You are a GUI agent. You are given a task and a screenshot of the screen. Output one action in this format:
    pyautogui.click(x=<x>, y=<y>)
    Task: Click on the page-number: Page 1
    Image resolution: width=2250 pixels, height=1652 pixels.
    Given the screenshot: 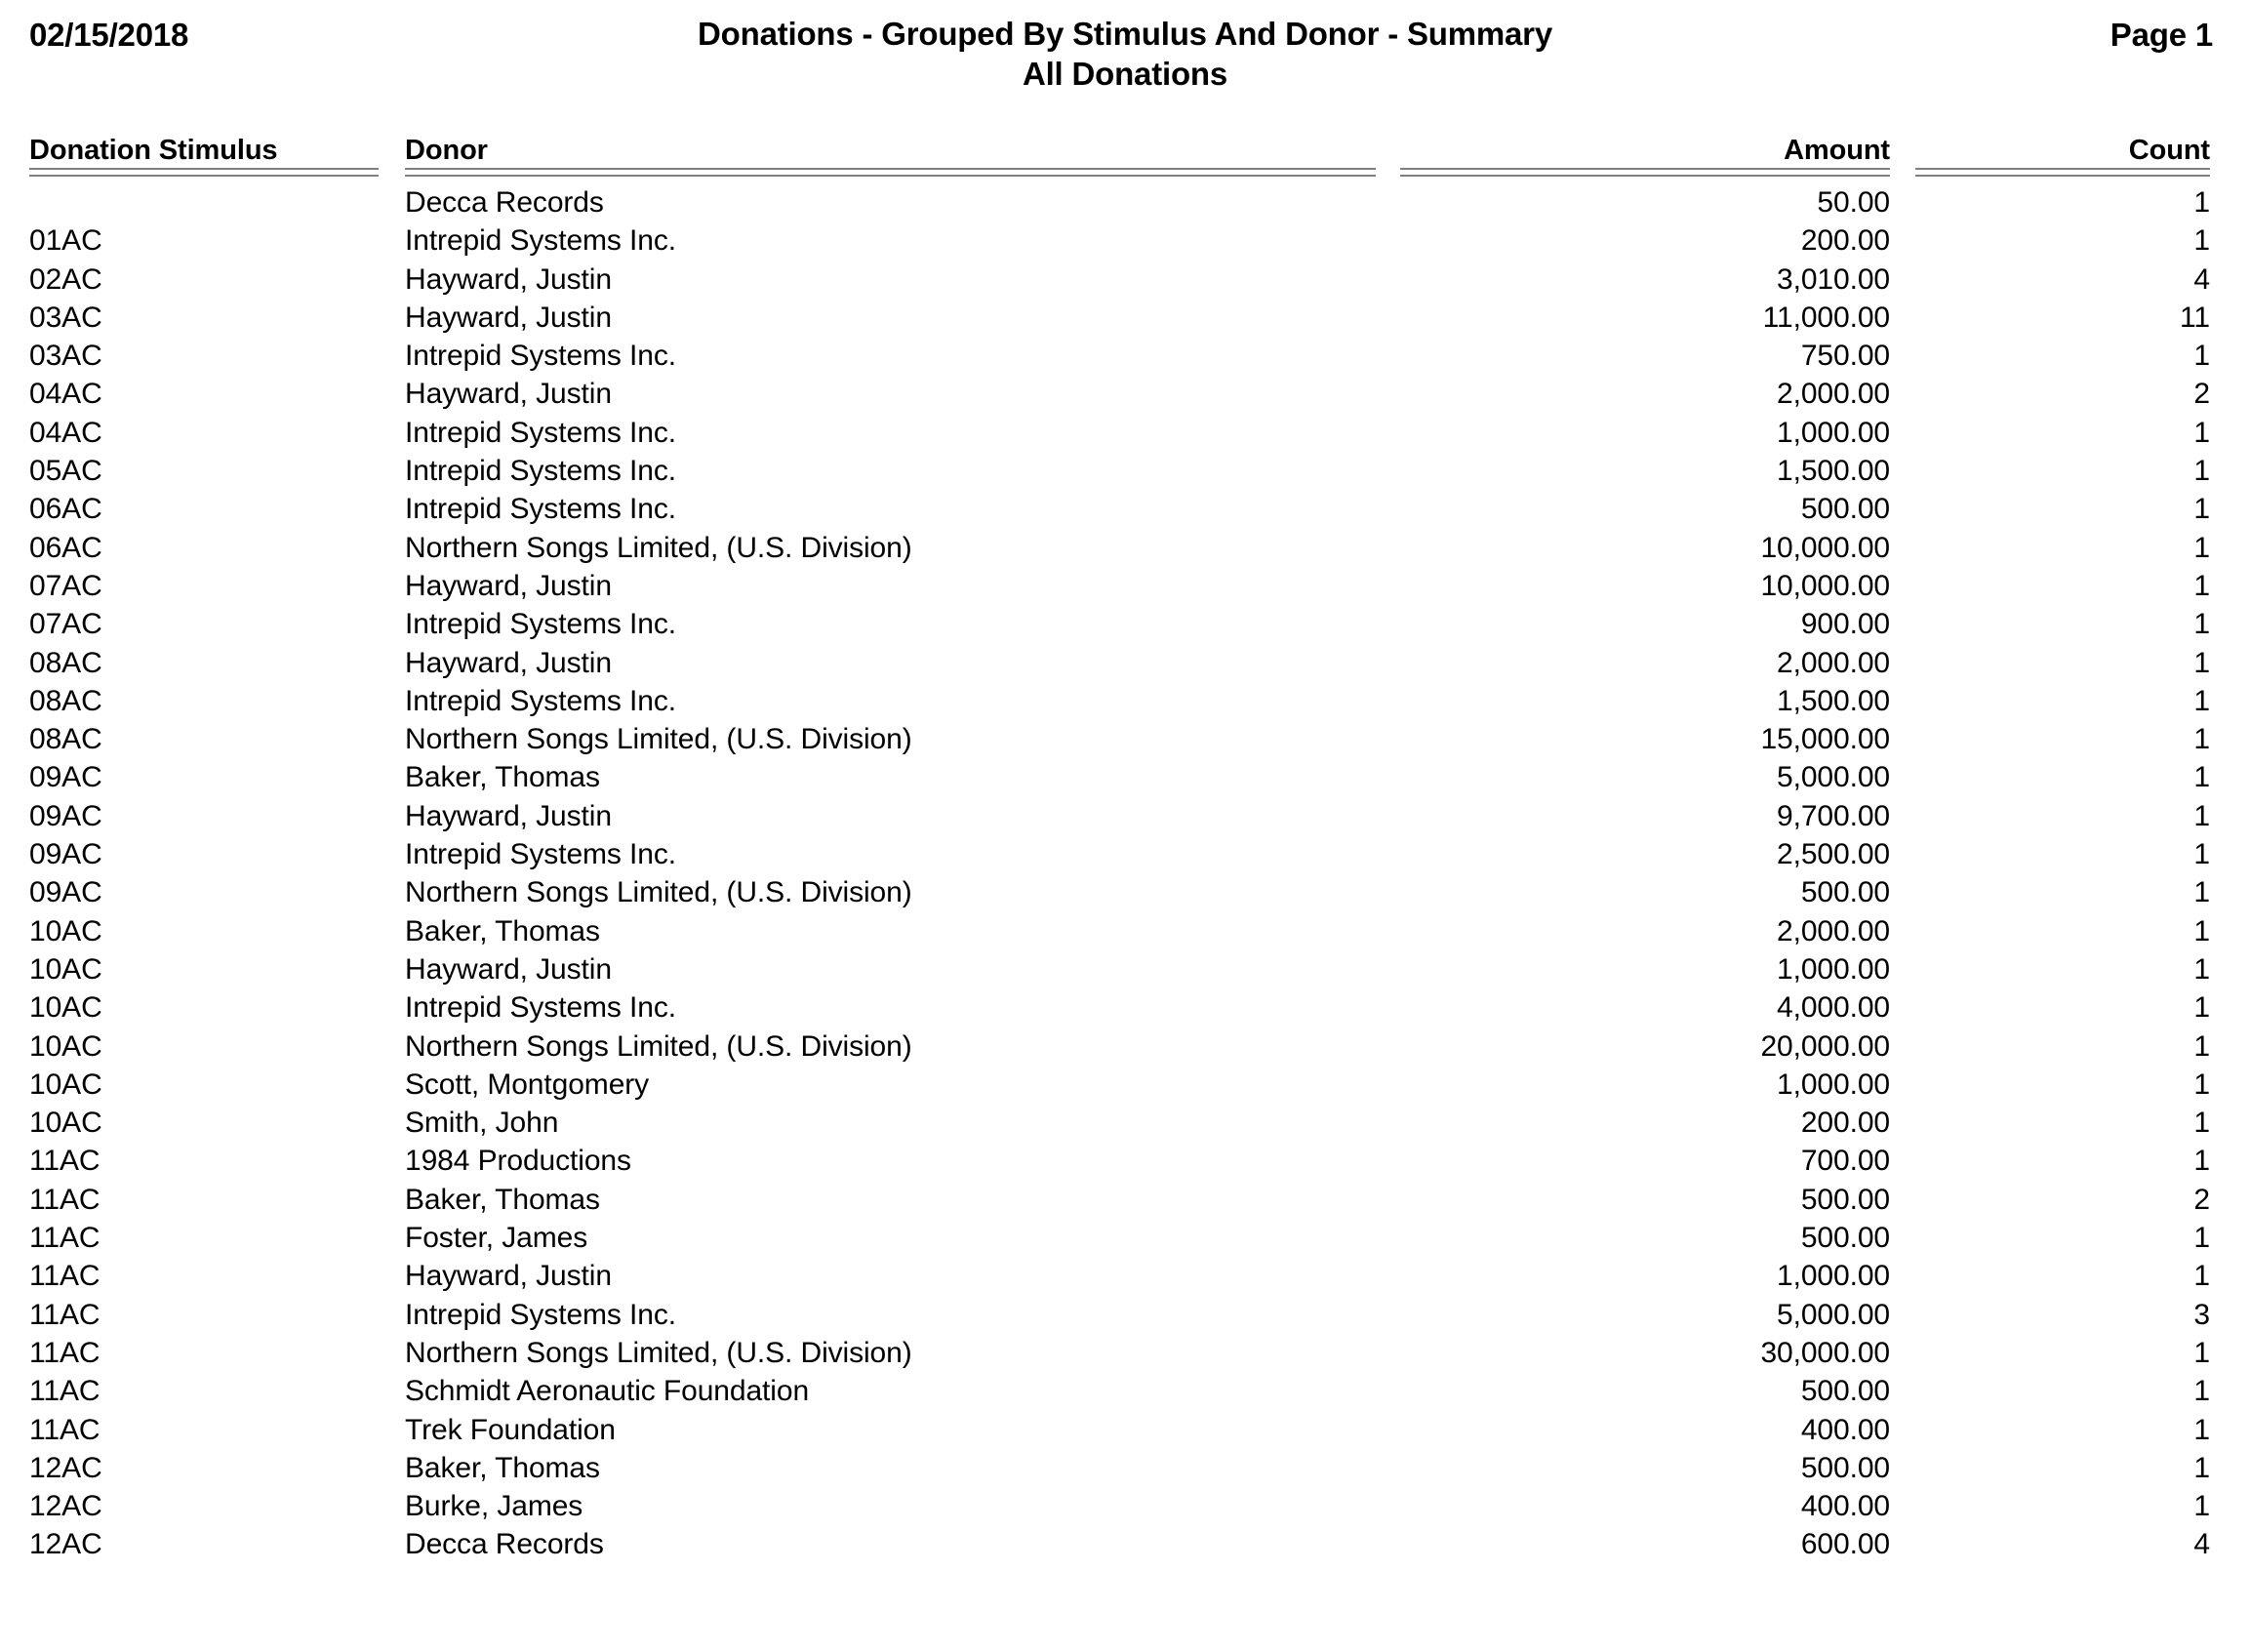 What is the action you would take?
    pyautogui.click(x=2161, y=35)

◇ ◇ ◇ ◇ ◇ ◇ ◇

- _EXERCISE DESCRIPTION_
Render the listing from its first line through the line containing "Image resolution: width=2250", inclusive, as a JSON list of strings, one string per line, leaving out any blank lines.

- _YOUR SOLUTION_
[
  "You are a GUI agent. You are given a task and a screenshot of the screen. Output one action in this format:",
  "    pyautogui.click(x=<x>, y=<y>)",
  "    Task: Click on the page-number: Page 1",
  "    Image resolution: width=2250 pixels, height=1652 pixels."
]